Top of Data excerpts

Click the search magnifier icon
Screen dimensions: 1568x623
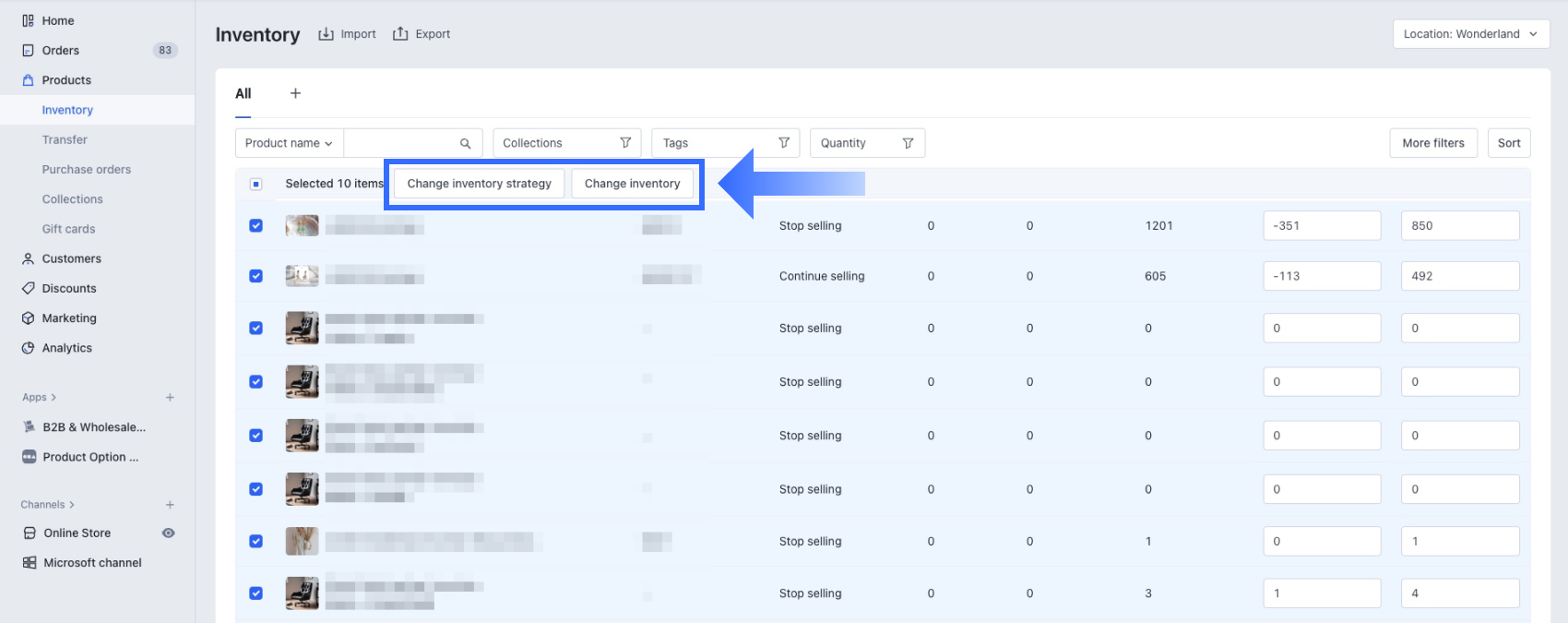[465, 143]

Bottom of Data excerpts
Top of Data excerpts

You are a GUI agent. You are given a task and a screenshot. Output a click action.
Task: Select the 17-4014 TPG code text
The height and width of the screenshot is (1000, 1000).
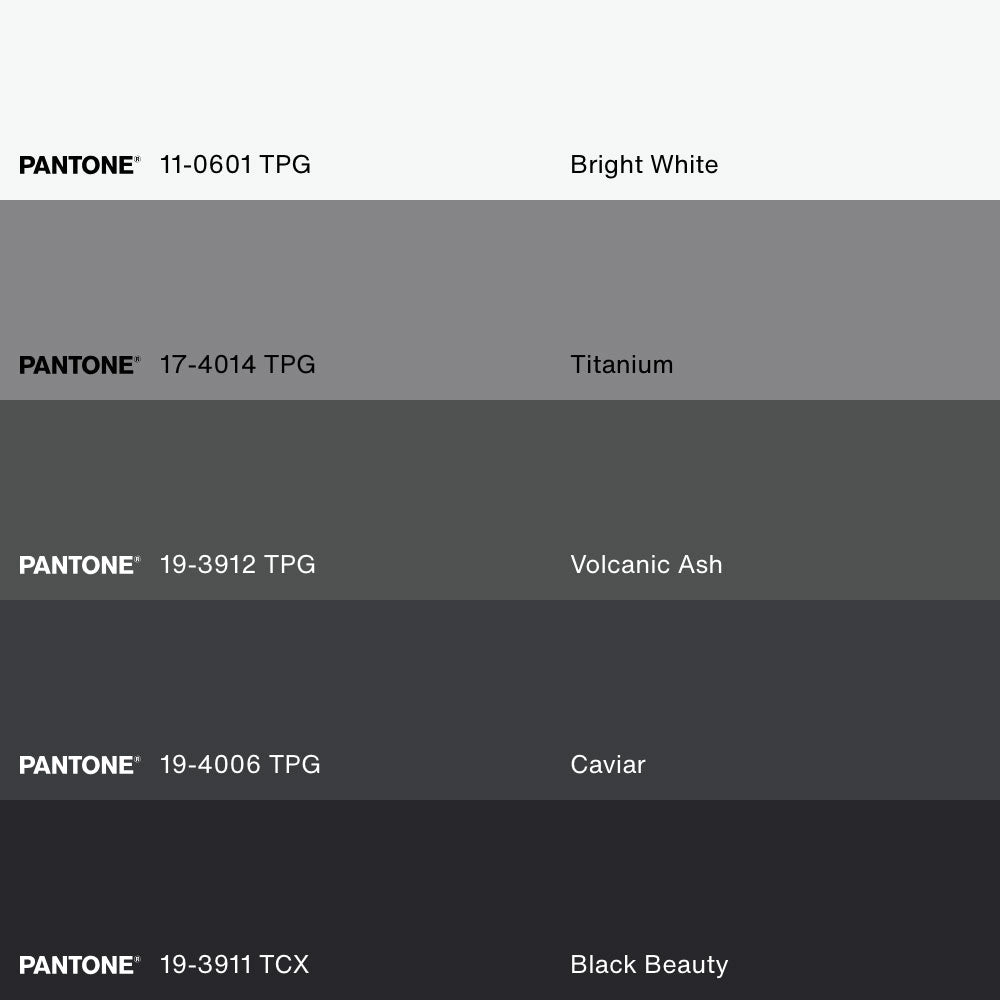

Bottom of Data excerpts

- _Exercise description_
Of the entries above, repeat exactly the lines from the line with "Task: Select the 17-4014 TPG code text" through the line with "The height and", both of them included.

- _Expected output_
Task: Select the 17-4014 TPG code text
The height and width of the screenshot is (1000, 1000).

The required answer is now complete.